Früher konnte ich meine mangelnde Fußballbegeisterung ja immer dadurch entschuldigen, dass ich in den USA lebe, wo die organisierte Balltreterei gemeinhin als ein Kinder- und Frauensport angesehen wird. Stimmt allerdings nicht mehr – selbst die Amerikaner scheinen in dieser WM-Saison vom Fußballfieber (auch wenn sie den Sport hartnäckig als “Soccer” – der Begriff ist abgeleitet von der englischen Football Assocciation – abtun, obwohl im American Football die berührung zwischen Fuß und Ball die seltene Ausnahme ist) erfasst zu sein. Und auch einige Forscher der Northwestern University in Evanston (US-Staat Illinois) konnten sich dem Fußball nicht mehr entziehen: In PLoS ONE haben sie ein Paper darüber veröffentlich, wie sich die Leistungen einzelner Spieler objektiv quantifizieren lassen.
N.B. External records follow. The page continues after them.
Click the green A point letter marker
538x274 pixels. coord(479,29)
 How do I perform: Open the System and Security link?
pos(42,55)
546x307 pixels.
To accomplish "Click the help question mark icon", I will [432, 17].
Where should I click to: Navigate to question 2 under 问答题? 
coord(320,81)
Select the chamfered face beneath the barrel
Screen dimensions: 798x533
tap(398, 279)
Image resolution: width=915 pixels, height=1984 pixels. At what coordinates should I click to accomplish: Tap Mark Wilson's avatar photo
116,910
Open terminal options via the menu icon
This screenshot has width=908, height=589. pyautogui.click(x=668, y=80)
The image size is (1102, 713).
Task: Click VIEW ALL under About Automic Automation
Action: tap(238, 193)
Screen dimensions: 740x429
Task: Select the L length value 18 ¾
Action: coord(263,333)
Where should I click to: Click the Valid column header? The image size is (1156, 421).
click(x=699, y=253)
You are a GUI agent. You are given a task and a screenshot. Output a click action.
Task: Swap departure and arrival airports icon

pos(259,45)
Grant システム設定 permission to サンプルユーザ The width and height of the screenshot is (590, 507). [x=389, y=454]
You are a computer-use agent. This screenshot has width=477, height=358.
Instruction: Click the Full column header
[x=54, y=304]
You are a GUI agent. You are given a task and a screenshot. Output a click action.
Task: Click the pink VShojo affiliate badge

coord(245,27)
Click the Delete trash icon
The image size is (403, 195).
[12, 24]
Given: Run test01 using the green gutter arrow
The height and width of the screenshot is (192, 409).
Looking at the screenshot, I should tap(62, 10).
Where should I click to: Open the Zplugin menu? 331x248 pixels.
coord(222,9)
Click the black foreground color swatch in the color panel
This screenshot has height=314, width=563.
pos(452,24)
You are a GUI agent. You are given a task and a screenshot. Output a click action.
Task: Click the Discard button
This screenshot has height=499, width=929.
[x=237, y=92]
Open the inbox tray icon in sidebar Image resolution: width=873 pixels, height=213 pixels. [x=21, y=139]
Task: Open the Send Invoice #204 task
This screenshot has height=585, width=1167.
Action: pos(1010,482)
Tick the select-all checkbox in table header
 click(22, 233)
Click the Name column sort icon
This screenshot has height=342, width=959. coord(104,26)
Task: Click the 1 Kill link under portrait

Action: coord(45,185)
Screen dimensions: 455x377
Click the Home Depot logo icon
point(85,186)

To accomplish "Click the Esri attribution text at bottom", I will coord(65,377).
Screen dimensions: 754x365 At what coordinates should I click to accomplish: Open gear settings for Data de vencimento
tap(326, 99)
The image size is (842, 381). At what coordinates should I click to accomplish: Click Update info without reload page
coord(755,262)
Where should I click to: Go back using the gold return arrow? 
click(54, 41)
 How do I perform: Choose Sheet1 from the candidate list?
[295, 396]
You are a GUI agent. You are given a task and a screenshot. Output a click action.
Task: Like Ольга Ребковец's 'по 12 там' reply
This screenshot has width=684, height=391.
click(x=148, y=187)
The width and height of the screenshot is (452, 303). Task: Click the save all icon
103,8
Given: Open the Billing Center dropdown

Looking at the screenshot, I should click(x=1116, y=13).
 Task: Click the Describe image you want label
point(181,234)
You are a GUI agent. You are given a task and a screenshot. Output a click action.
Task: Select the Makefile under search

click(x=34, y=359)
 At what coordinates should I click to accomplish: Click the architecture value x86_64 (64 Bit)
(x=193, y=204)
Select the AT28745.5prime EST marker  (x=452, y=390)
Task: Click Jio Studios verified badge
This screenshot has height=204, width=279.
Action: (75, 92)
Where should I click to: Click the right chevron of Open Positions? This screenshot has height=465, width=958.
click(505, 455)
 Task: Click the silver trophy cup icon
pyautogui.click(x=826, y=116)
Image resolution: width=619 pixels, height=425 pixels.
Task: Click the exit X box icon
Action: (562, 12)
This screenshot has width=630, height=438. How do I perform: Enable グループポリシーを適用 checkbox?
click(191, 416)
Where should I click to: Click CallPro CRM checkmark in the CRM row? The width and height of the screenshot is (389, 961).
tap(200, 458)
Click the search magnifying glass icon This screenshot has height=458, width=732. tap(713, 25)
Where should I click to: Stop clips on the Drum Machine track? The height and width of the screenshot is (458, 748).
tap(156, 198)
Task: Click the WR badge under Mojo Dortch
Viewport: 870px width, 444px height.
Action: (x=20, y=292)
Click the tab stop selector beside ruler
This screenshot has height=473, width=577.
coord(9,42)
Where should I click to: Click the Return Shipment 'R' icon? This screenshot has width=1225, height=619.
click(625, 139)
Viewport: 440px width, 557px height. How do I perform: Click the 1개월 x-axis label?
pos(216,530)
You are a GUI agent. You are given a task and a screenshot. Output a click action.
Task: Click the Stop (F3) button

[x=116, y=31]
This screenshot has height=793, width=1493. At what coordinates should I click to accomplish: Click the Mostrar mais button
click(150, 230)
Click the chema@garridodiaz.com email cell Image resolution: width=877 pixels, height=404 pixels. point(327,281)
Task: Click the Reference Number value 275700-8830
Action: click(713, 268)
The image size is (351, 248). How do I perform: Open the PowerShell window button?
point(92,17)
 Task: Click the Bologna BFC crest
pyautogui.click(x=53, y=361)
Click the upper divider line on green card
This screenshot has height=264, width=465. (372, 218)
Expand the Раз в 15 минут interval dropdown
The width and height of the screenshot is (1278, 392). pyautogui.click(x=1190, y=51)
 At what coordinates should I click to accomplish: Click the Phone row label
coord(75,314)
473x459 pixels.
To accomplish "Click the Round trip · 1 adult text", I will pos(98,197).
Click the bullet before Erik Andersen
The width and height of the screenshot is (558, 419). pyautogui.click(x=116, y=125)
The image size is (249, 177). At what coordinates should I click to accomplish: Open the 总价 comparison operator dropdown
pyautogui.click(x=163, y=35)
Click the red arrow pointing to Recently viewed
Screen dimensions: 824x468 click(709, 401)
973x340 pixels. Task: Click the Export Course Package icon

Für Amerikaner gehören Statistiken einfach zum Spiel: Baseballer werden beispielsweise nach einer ganzen Latte von Messgrößen bewertet – wie oft sie den Ball mit dem Schläger getroffen haben (Batting Average), wie oft daraus ein “Run” – wenn ein Spieler von einer Base zur nächsten läuft – entstanden ist (RBI = Runs Batted In), die Zahl der Runs, Homeruns, Doubleplays, Stolen Bases, was auch immer … Auch im Basketball ist dank seiner kurzen Spielzüge eine Einzelleistung ganz gut quantifizierbar, ebenso wie im Football, und im Golf sowieso. Aber beim Fußball, da hapert’s; sicher man kann die Tore zählen, die ein Spieler schießt, aber da so wenig fallen, lässt sich daraus auch nur wenig statistischer Honig saugen. Vorlagen sind ja auch schön und gut, oder verwandelte Freistöße. Aber wie bewertet man die Rolle eines Verteidigers, der dem anstürmenden Gegner nicht nur erfolgreich den Ball abnehmen kann, sondern auch durch einen geschickten langen Pass einen erfolgreichen Gegenagriff einleitet? Mehr noch: Sind die hochbezahlten Stars wirklich so entscheidend in einer Mannschaft, dass sie ihre Spitzengehälter wert sind?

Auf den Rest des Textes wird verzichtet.